[Task prompt] Set down every entry exactly as it stands, omitting any picture.

*** Opening Data shown ***

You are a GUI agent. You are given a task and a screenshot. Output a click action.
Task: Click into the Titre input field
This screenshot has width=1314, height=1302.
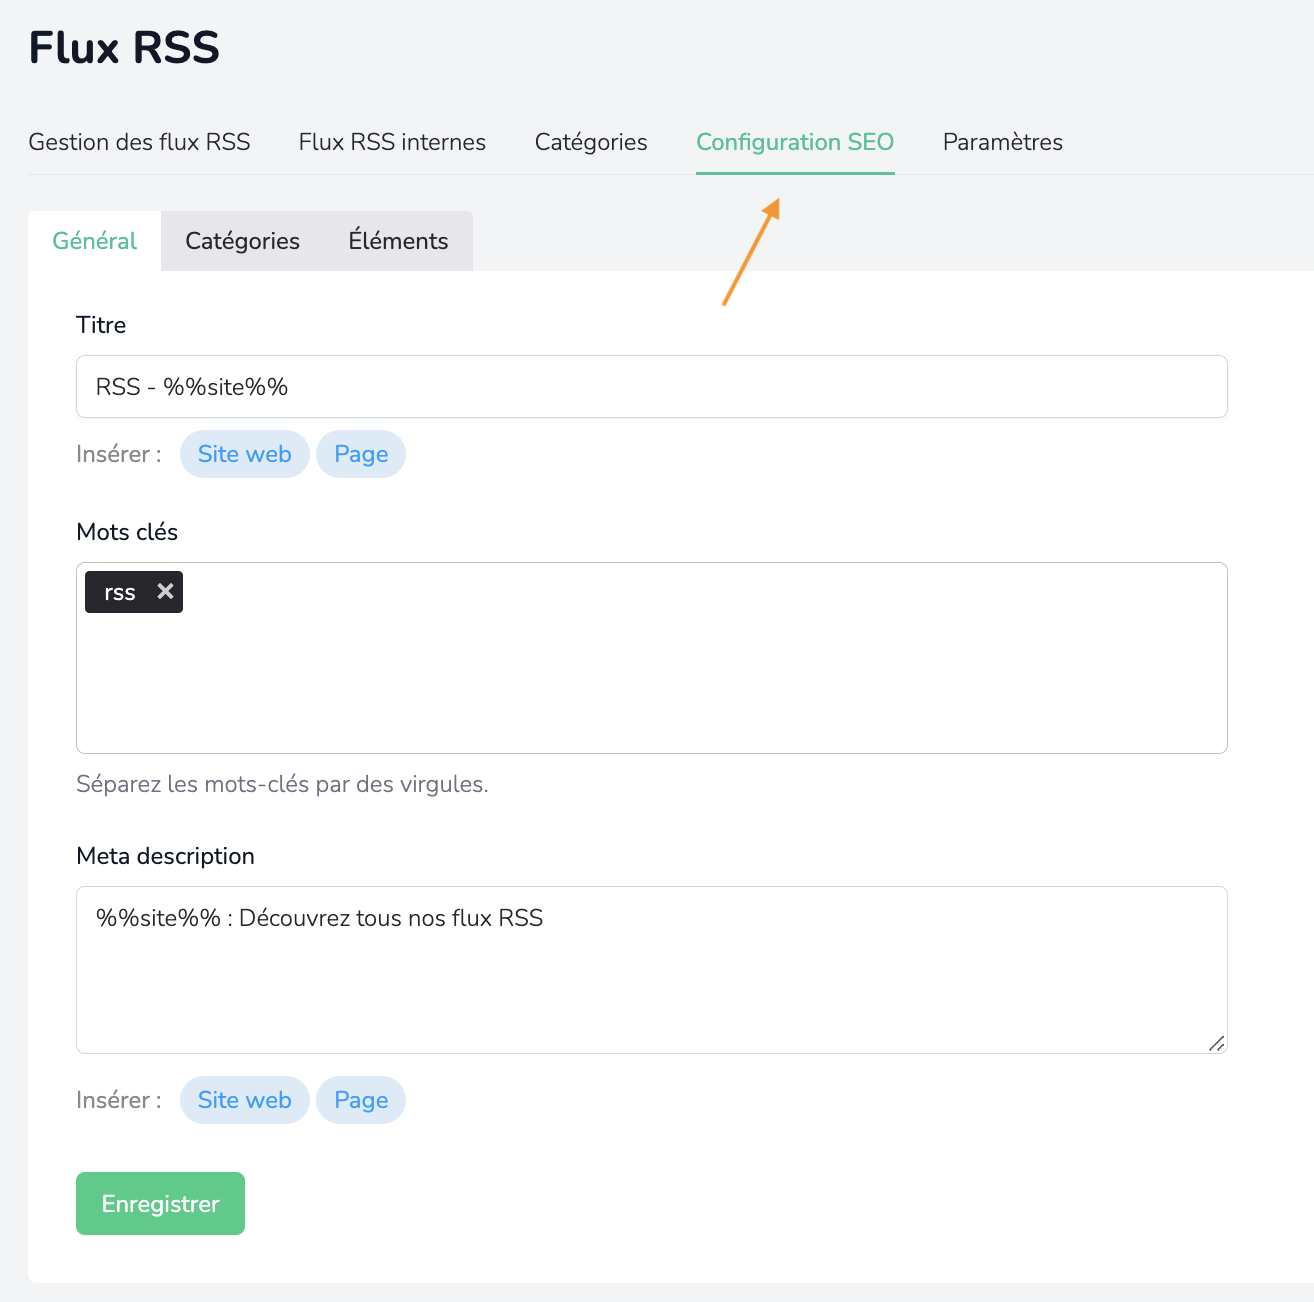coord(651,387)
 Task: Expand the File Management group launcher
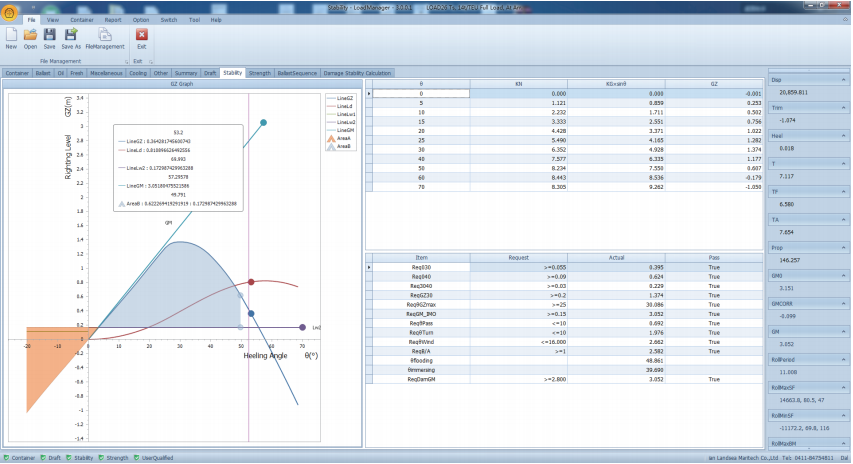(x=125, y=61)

*** Closing Data shown ***

[Solution to this problem]
You are a GUI agent. You are given a task and a screenshot. Output a click action.
Task: Click into the Titre input field
This screenshot has width=1314, height=1302.
coord(651,387)
 Task: Expand the File Management group launcher
(x=125, y=61)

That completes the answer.